> **Exercise instructions**:
Your output should consist of the lines from the first line of the records below through the one with "Given: Click the 保存 button", exactly, minus the pictures.

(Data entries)
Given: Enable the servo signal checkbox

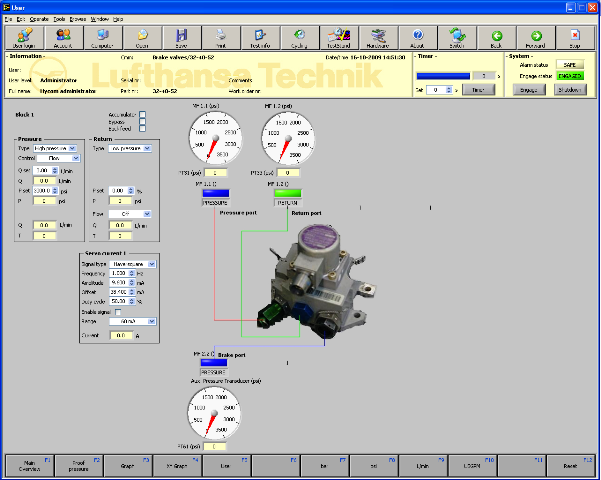Looking at the screenshot, I should (x=119, y=312).
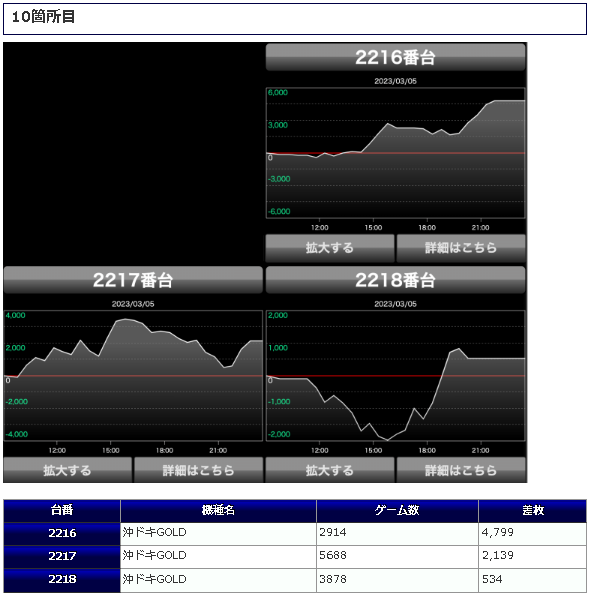Select table row number 2217
Viewport: 593px width, 597px height.
click(x=295, y=557)

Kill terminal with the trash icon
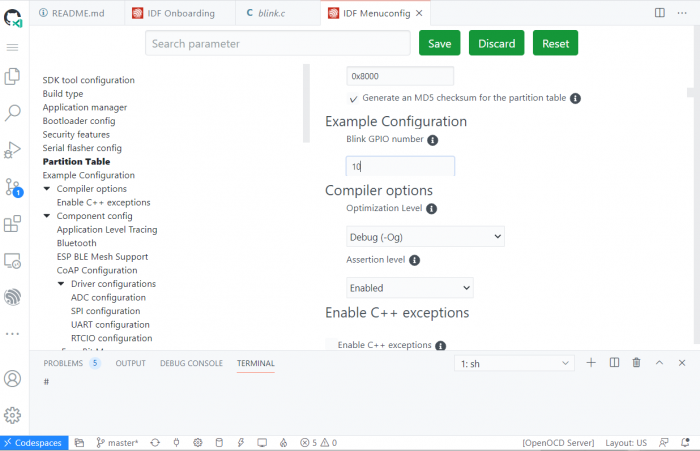tap(636, 363)
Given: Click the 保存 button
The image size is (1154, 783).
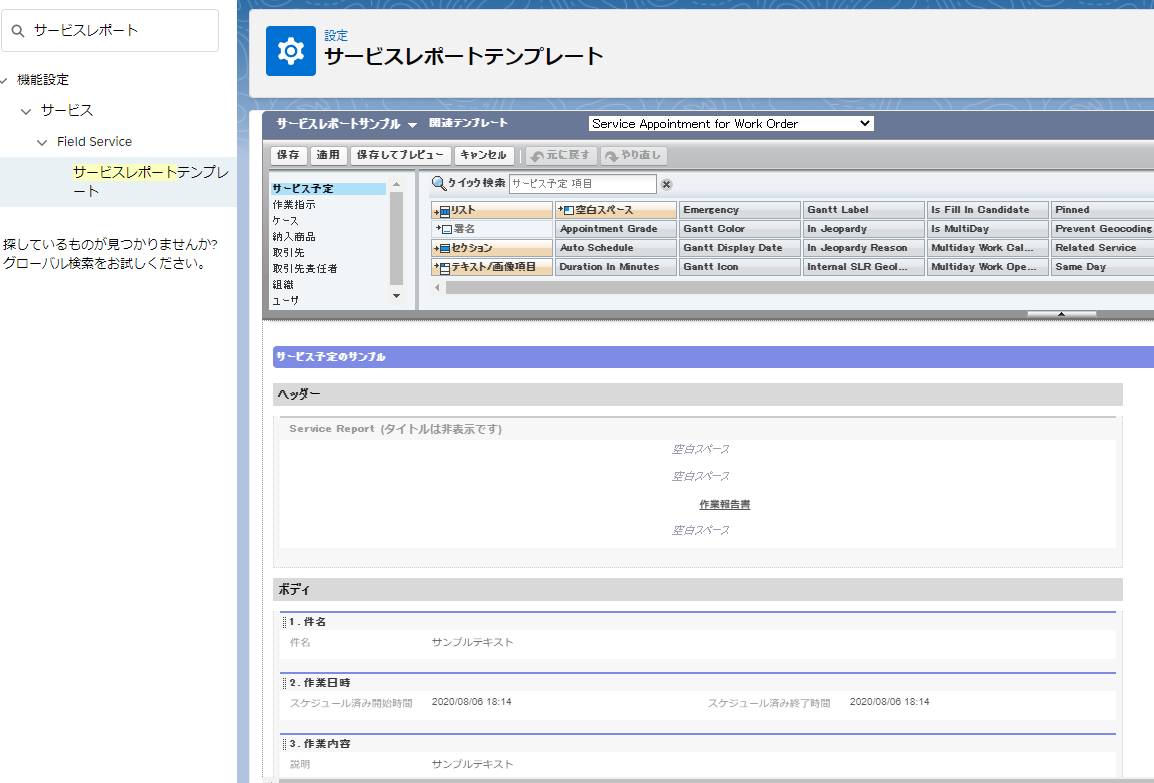Looking at the screenshot, I should click(288, 156).
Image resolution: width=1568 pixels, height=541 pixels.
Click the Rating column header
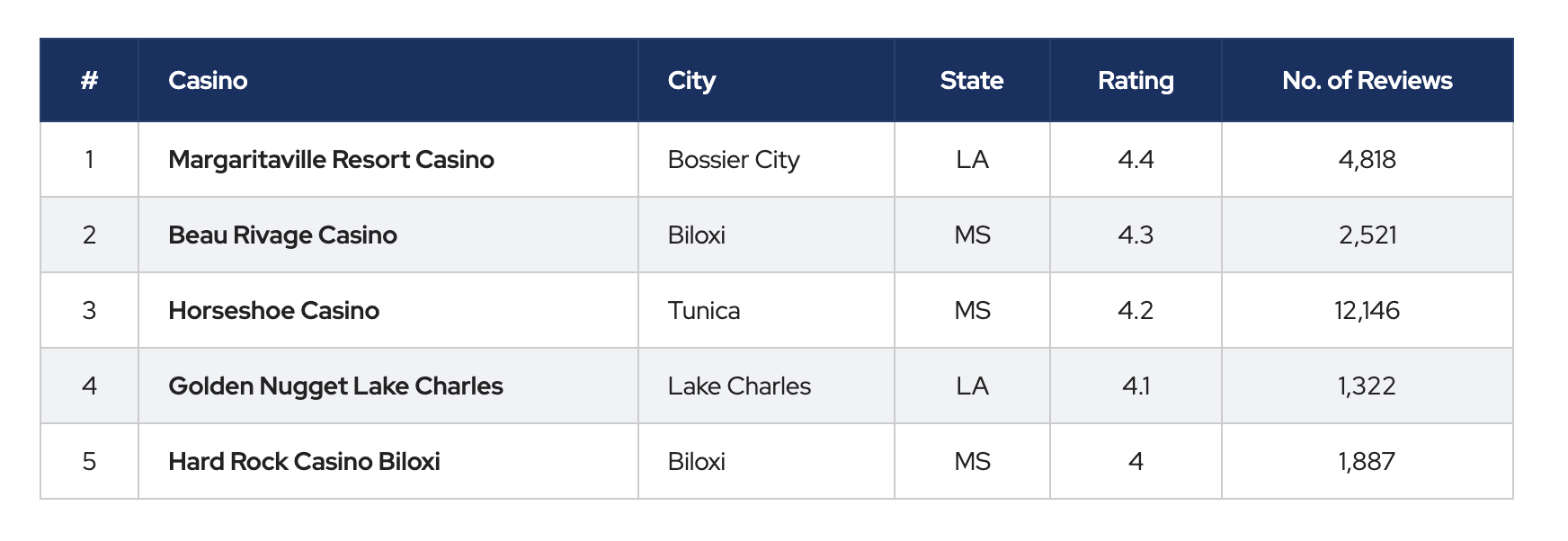point(1136,81)

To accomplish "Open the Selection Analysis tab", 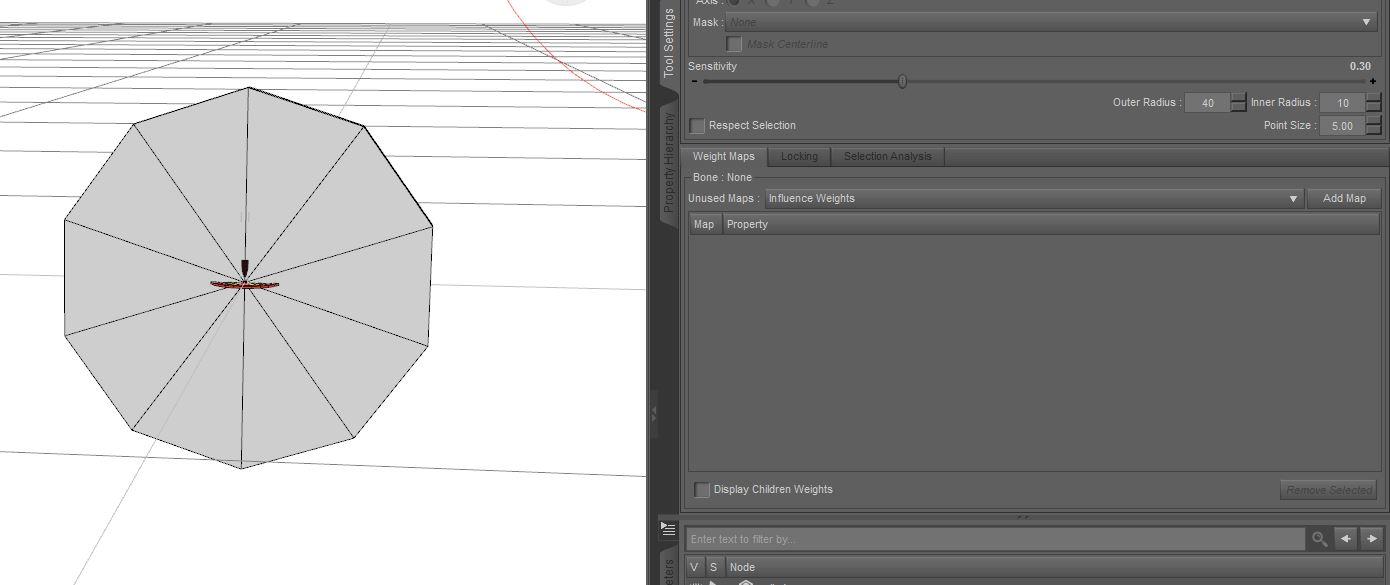I will point(888,156).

> **Response to this exercise**:
Given: Enable the servo signal checkbox

Looking at the screenshot, I should (x=119, y=312).
Select table row number 2217
Viewport: 593px width, 597px height.
click(x=295, y=557)

Kill terminal with the trash icon
tap(636, 363)
Given: Click the 保存 button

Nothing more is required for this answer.